AbbVie's Phase 2 EMPOWER trials, EMPOWER-1 and EMPOWER-2, evaluating emraclidine as a once-daily, oral monotherapy for adults with schizophrenia experiencing acute psychotic symptoms, did not meet their primary endpoint. The trials failed to demonstrate a statistically significant reduction in the Positive and Negative Syndrome Scale (PANSS) total score compared to placebo at week 6.
The EMPOWER program included two Phase 2 trials designed to assess various dosing options to fully explore emraclidine's therapeutic dose range. EMPOWER-1 (NCT05227690) and EMPOWER-2 (NCT05227703) were placebo-controlled studies in patients experiencing an acute exacerbation of schizophrenia.
Trial Results and Safety
In EMPOWER-1, the least squares (LS) mean change from baseline in PANSS total score was -13.5 (95% CI: -17.0, -10.0) for placebo (n=127), -14.7 (95% CI: -18.1, -11.2) for emraclidine 10mg (n=125), and -16.5 (95% CI: -20.0, -13.1) for emraclidine 30mg (n=127). In EMPOWER-2, the LS mean change from baseline was -16.1 (95% CI: -19.4, -12.8) for placebo (n=128), -18.5 (95% CI: -22.0, -15.0) for emraclidine 15mg (n=122), and -14.2 (95% CI: -17.6, -10.8) for emraclidine 30mg (n=123).
Emraclidine was generally well-tolerated, with a safety profile consistent with the Phase 1b trial. The most common adverse events reported in EMPOWER-1 and EMPOWER-2 were headache, dry mouth, and dyspepsia. Specifically, headache was reported in 9.4% and 10.8% of placebo patients, 14.1% and 14.6% of emraclidine 10mg and 15mg patients respectively, and 13.2% and 13.0% of 30mg patients. Dry mouth occurred in 2.3% and 0.8% of placebo patients, 3.9% and 0.8% of emraclidine 10mg and 15mg patients, and 9.3% and 5.3% of 30mg patients. Dyspepsia was reported in 3.1% and 1.5% of placebo patients, 3.9% and 3.1% of emraclidine 10mg and 15mg patients, and 7.8% and 2.3% of 30mg patients.

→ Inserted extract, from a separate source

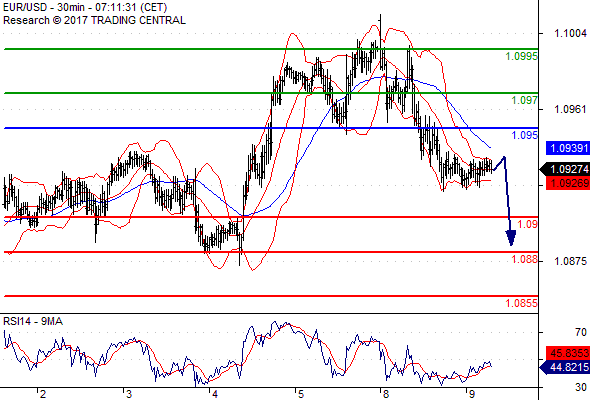Click the red 45.8353 RSI value tag
The height and width of the screenshot is (400, 590).
[568, 353]
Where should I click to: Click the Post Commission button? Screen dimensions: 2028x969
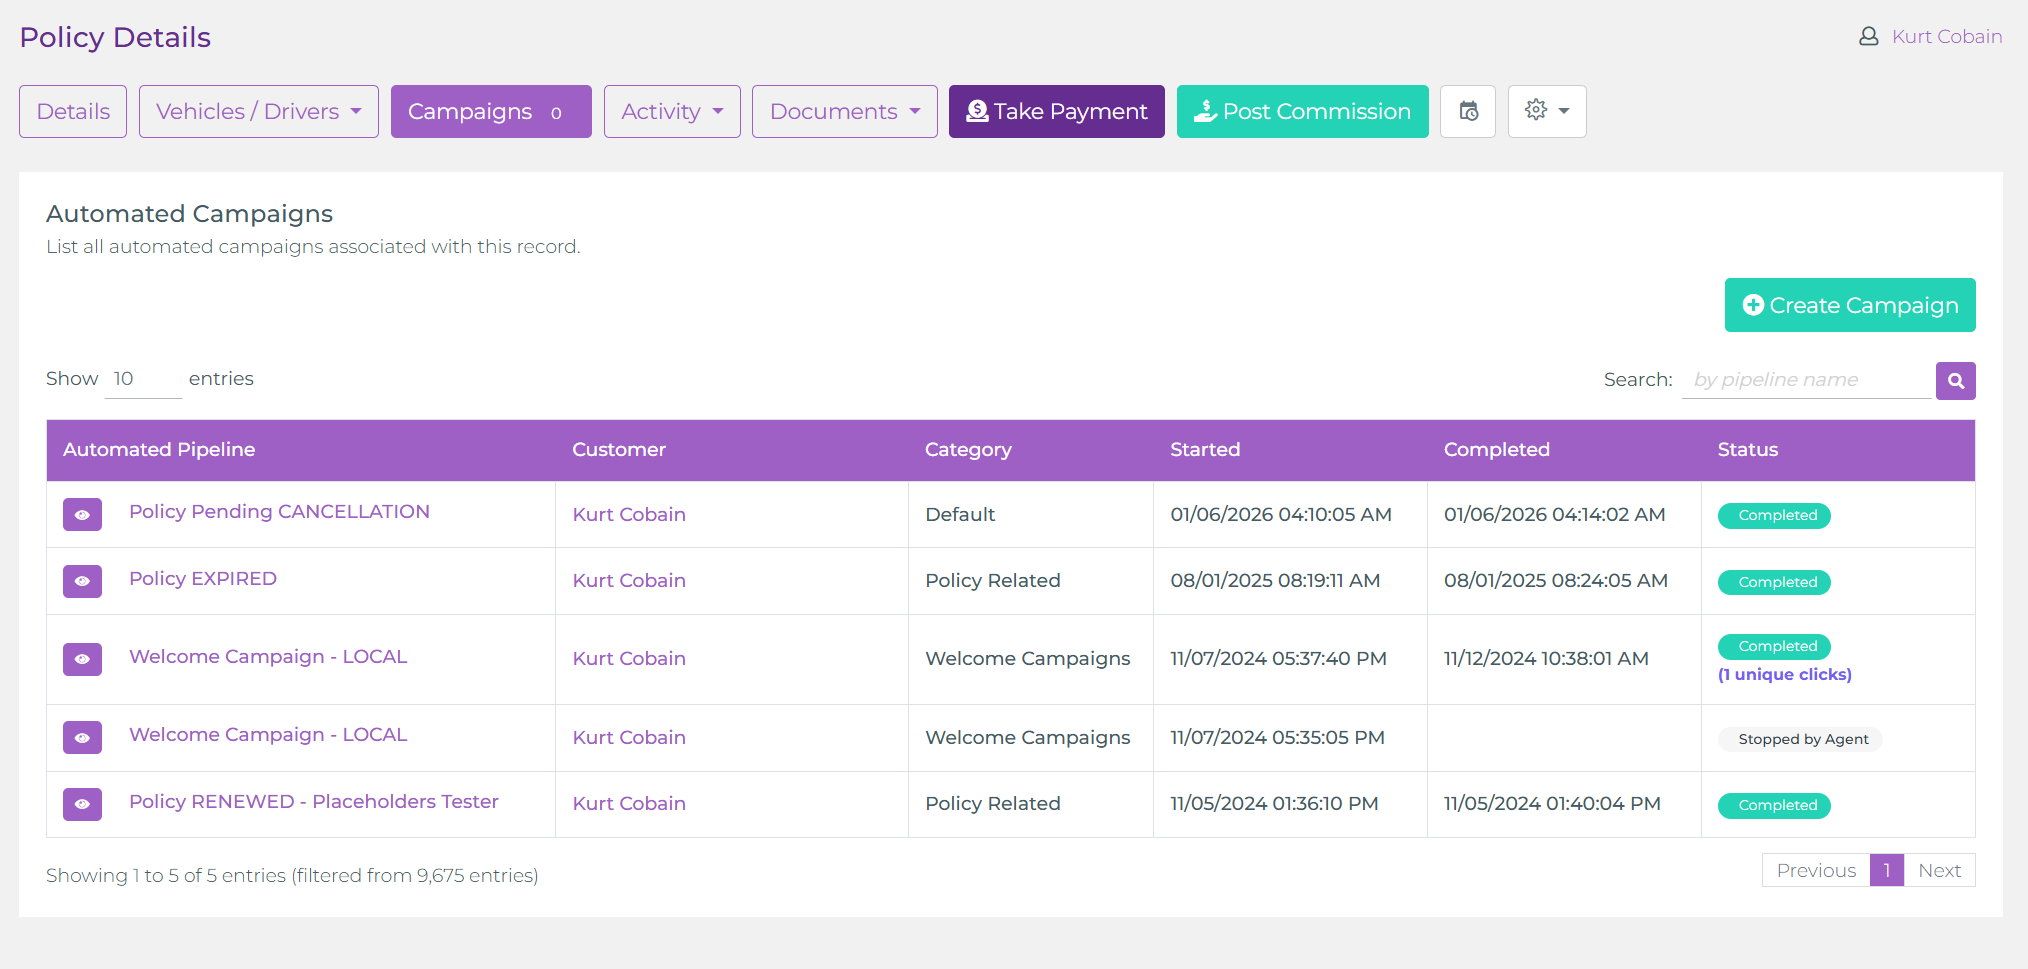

Emraclidine's Mechanism of Action
Emraclidine is a potential novel M4-selective positive allosteric modulator (PAM) being developed for schizophrenia and Alzheimer's disease psychosis. It is designed to be administered once daily without the need for titration. As a highly selective PAM of centrally located M4 muscarinic acetylcholine receptors, emraclidine aims to reduce excess dopamine signaling in the striatum without directly blocking dopamine type 2 (D2) receptors. This selective targeting of M4 receptors is hypothesized to reduce psychotic symptoms while minimizing the side effects associated with current antipsychotics that interfere with dopamine, serotonin, and/or histamine receptors.
Future Directions
"While we are disappointed with the results, we are continuing to analyze the data to determine next steps," said Roopal Thakkar, M.D., executive vice president, research and development, chief scientific officer, AbbVie. AbbVie remains committed to its neuroscience portfolio, which includes treatments for migraine, movement disorders, and psychiatric disorders, and a pipeline of transformative therapies acquired through the Cerevel acquisition.